Wednesday, January 14, 2009

Is it Just Me?

The main reason I used to read books, when I was young and full of
s..., was to find pithy, deep, poetic phrases and sentences. I used to
find them in novels but mostly novels captured my imagination and
seduced me to follow a story to the end once I identified with the
protagonist's quest in some way.

Phrases like "the tension in the air was so thick you could lean on
it" appealed to me. Or, "The door clattered open and the daylight
exploded in his face" Or "He had a cruel saucer face that made smiling
a parody." Phrases like these are what kept me reading and I collected
them. The more phrases, the better the novel for me. I think the
author who took the cake was George Dawes Green (The Juror). These
phrases were like pearls in seas of text and I collected them and
hoped one day I would be a writer equipped to develop better ones and
evoke the same feelings in readers as they did in me.

Then I got interested in how the world works and read Physics, Maths,
Philosophy and so on. And I stopped reading fiction altogether and
discovered another world. Out of all the fields of knowledge, I find
Biblical Scholarship to have the richest and most colorful language -
followed by literary theory, then science. Yesterday, Shadrack was
kind enough to lend me a paper from a scholarly journal and I came
across the phrase, "It is the task of the present article to assess
critically the aspects of MacDonald's attempt"

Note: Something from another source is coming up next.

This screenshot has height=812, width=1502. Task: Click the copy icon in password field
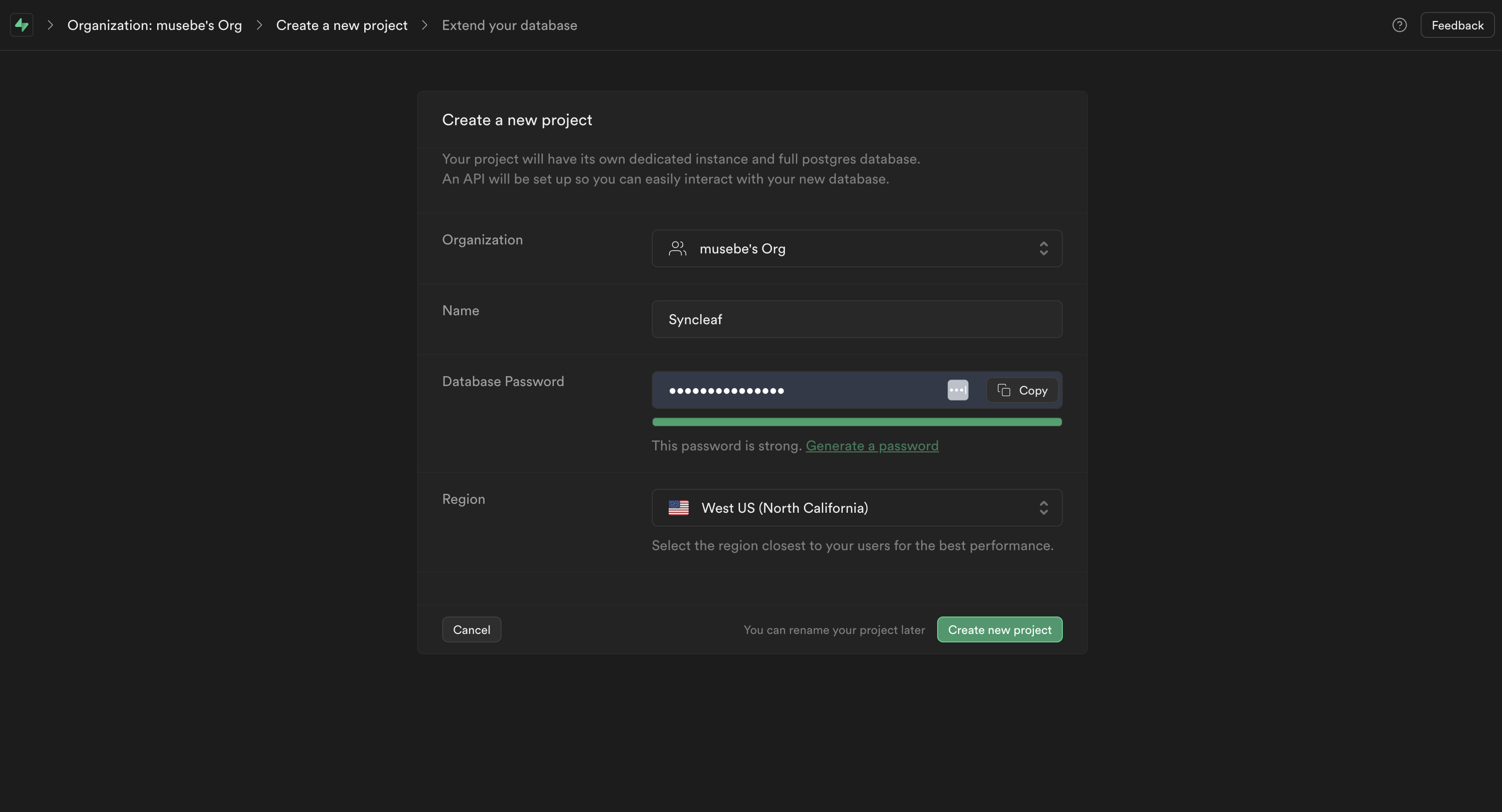click(1003, 390)
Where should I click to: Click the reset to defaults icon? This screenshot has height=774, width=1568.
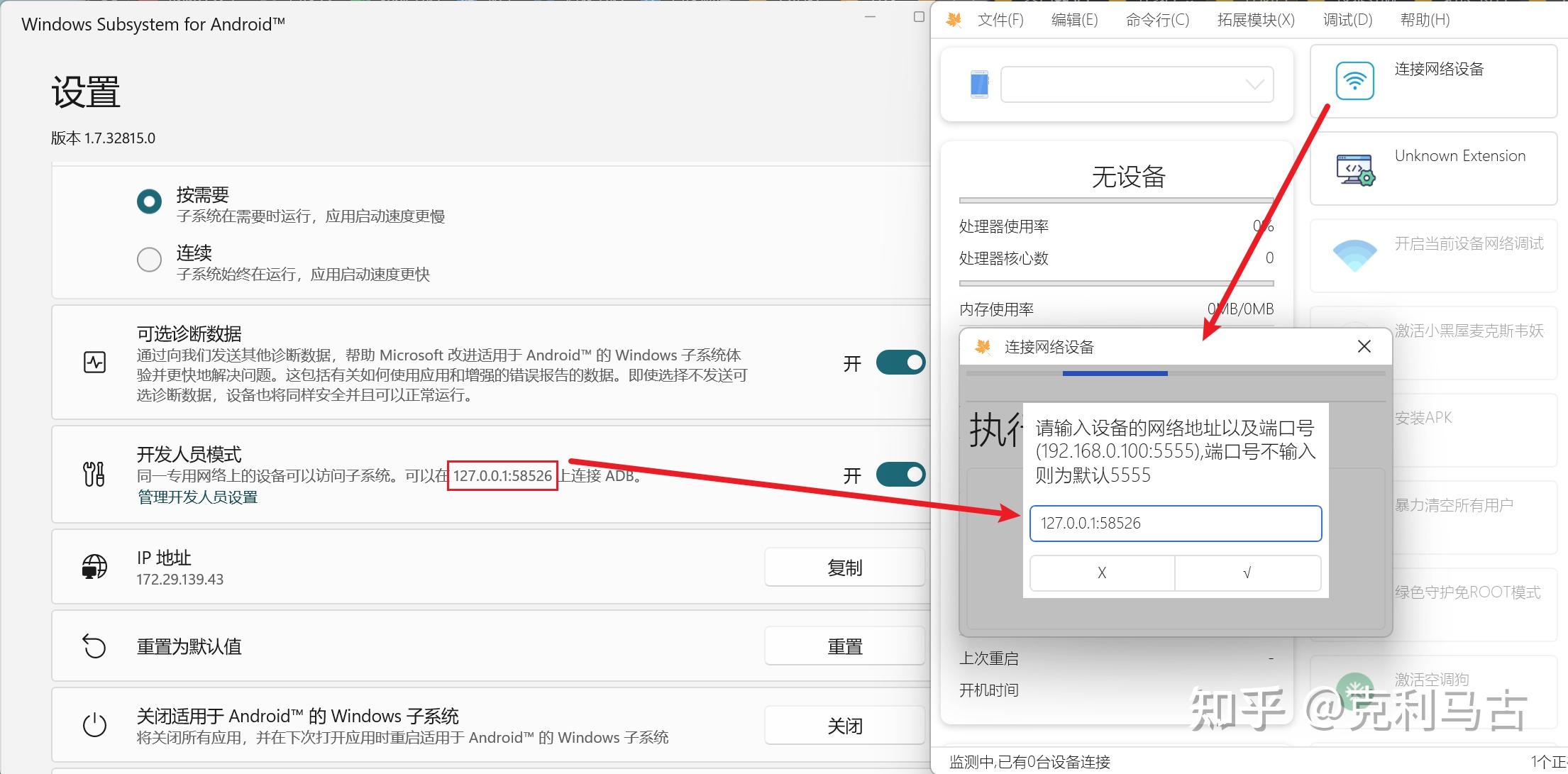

Lets stop there. Now, this sentence is simple and perhaps boring to
some. But it struck me and made me shift in my chair, pause and sit
up. The language used is simple, yet the clarity of expression is
breathtaking. It makes me pause and ask myself, "would I have put it
that way?" The reader is made attentive of the author's purpose.
Everything read so far is situated and the reader is made to sort of
arrange the furniture in his head and make room for what is to come. I
love that he uses the word "task" to refer to the objective of the
article. And I love the word of the word "present." People complain
that some scholarly papers are complicated, boring and what not but
what I have come to learn is that scholars use the most transparent
and clear expressions in literature. The lengths they go to keep
things clear and simple is admirable.

So anyways, phrases like those keep me reading scholarly papers. Am I
weird or what? Anybody have a similar feeling?
J

1 comment:

Anonymous said...

No ... you're not weird. And no ... it's not just you.